Hasil penelitian menunjukkan bahwa praktik-praktik penghindaran pajak (tax avoidance) yang pada umumnya dilakukan oleh FDI yang berbentuk subsidiary company (PT.PMA) di Indonesia dilakukan melalui skema transfer pricing, thin capitalization, treaty shopping, Controlled Foreign Corporation (CFC), dan pemanfaatan negara tax haven. Adapun skema penghindaran pajak yang paling banyak digunakan adalah skema transfer pricing dan thin capitalization. Praktik penghindaran pajak tersebut dilakukan dengan memanfaatkan peluang-peluang yang terdapat dalam ketentuan perpajakan yang berlaku dan diperkuat dengan karakteristik hubungan antara anak perusahaan (subsidiary company) di Indonesia dengan induk perusahaan (parent company) di luar negeri sebagai entitas yang terpisah, sehingga antara keduanya dapat melakukan transaksi. Selanjutnya hasil analisis menunjukkan bahwa kebijakan Anti Tax Avoidance di Indonesia relatif belum memenuhi sifat kebijakan sebagaimana dikemukakan oleh James Anderson yaitu sifat rasional, inkremental dan emergence, karena pada kebijakan yang ada masih banyak peluang (loopholes) yang dapat dimanfaatkan oleh wajib pajak, khususnya perusahaan PMA untuk melakukan penghindaran pajak, sehingga potensi pajak yang ada belum dapat digali secara optimal. Dilihat dari faktor-faktor pendukung, yaitu policy content kebijakan yang bersifat rasional dan logis, kerjasama dengan pihak-pihak terkait dan sumber daya yang trampil untuk melaksanakan kebijakan yang dibuat belum sepenuhnya terpenuhi untuk mendukung keberhasilan pelaksanaan kebijakan Anti Tax Avoidance tersebut. Terakhir, upaya-upaya yang dilakukan oleh DJP dalam menangani praktik-praktik penghindaran pajak oleh FDI yang berbentuk PT.PMA relatif masih kurang memadai dan kurang menyentuh masalah yang bersifat esensial, sehingga kasuskasus penghindaran pajak tersebut kurang tertangani dengan baik.

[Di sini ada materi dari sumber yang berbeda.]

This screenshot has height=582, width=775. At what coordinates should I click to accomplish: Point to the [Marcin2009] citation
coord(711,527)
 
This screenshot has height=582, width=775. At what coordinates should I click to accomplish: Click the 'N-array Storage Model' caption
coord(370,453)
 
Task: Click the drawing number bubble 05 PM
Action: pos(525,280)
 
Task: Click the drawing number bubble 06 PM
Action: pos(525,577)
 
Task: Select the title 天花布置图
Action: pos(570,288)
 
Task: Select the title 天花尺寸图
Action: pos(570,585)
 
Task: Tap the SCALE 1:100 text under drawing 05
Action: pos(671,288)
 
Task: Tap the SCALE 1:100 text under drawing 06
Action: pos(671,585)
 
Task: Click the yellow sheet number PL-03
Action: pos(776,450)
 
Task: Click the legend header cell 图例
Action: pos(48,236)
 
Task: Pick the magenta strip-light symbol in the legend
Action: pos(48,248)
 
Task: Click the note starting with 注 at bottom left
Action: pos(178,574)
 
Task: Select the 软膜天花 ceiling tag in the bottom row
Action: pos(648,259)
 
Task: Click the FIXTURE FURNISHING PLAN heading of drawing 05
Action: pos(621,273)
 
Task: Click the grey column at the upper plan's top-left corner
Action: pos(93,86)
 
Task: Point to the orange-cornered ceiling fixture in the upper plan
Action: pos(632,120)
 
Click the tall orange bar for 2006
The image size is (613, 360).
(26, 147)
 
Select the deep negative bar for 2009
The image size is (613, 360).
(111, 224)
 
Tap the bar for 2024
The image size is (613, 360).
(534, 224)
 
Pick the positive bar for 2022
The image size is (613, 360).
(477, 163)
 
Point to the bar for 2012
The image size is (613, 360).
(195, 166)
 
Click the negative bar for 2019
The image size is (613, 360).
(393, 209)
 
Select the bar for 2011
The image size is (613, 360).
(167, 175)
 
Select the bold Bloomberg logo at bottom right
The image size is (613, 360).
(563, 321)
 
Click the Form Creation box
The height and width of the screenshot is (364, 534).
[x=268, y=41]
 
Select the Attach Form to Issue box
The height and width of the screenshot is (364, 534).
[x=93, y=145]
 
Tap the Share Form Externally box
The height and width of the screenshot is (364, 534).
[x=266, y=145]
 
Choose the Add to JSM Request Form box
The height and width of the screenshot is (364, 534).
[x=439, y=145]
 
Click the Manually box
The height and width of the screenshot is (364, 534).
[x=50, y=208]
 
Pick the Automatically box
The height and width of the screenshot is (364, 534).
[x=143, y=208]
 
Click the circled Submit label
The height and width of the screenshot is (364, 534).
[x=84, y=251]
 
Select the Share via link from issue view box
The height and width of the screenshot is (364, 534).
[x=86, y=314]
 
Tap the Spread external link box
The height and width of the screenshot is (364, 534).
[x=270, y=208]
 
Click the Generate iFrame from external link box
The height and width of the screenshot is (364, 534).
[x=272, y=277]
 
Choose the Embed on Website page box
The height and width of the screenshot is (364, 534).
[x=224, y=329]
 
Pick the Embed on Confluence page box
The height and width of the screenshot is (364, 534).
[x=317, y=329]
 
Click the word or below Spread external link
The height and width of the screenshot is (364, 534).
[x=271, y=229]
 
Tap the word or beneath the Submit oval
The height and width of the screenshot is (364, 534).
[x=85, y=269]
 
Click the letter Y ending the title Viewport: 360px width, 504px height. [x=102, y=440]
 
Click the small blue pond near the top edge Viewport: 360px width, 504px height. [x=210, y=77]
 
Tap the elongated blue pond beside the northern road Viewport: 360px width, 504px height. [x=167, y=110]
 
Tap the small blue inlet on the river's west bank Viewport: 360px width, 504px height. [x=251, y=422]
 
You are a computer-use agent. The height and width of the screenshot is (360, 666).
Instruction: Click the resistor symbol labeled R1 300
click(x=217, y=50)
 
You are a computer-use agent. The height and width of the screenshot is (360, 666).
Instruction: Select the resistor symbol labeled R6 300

Economic globalization has brought an impact in an increase of international foreign investment, particularly in the form of Foreign Direct Investment (FDI). The ability of the Developed countries to supply capital in the form of FDI is one of their success. The flow of FDI to the Developing countries is increasing every year. In the year 2010 it is predicted that 48% of the FDI will go to the Developing countries. The main reasons of the foreign investors from Developed countries to invest in the developing countries is to increase their profit, to combine their capital with the cheap labors in order to reduce production expense, the use of raw materials near the source etc. Whereas for the host countries, the foreign investment in the form of FDI have some advantages, i.e.: transfer of technology, trained labor, ability of organization and managerial skill and tax revenues from the profit of the FDI investment. As there are many positive advantages received by the host country, most of developing countries (including Indonesia) is promoting their country to become an investment destination through some incentives, both tax and non tax incentives. The efforts to attract the foreign investor into Indonesia resulted in the increase of foreign investment in the significant amount, which is expected to increase the tax revenues. Due to the above development, in Indonesia there is a controversial phenomenon. The efforts from the Government to increase FDI realization, especially Foreign Investment Company (PT.PMA) by giving some incentives, but the negative aspects of this policy is that many PT.PMA (70%) did not pay Corporate Income Tax and file Income Tax Return which show a tax loss for a long time (5 years or more ). Based on a study of the Directorate General of Taxes (DGT) 70% of the PT.PMA companies did not pay taxes mostly because of the practice of tax avoidance, especially in transfer pricing through inter company transaction.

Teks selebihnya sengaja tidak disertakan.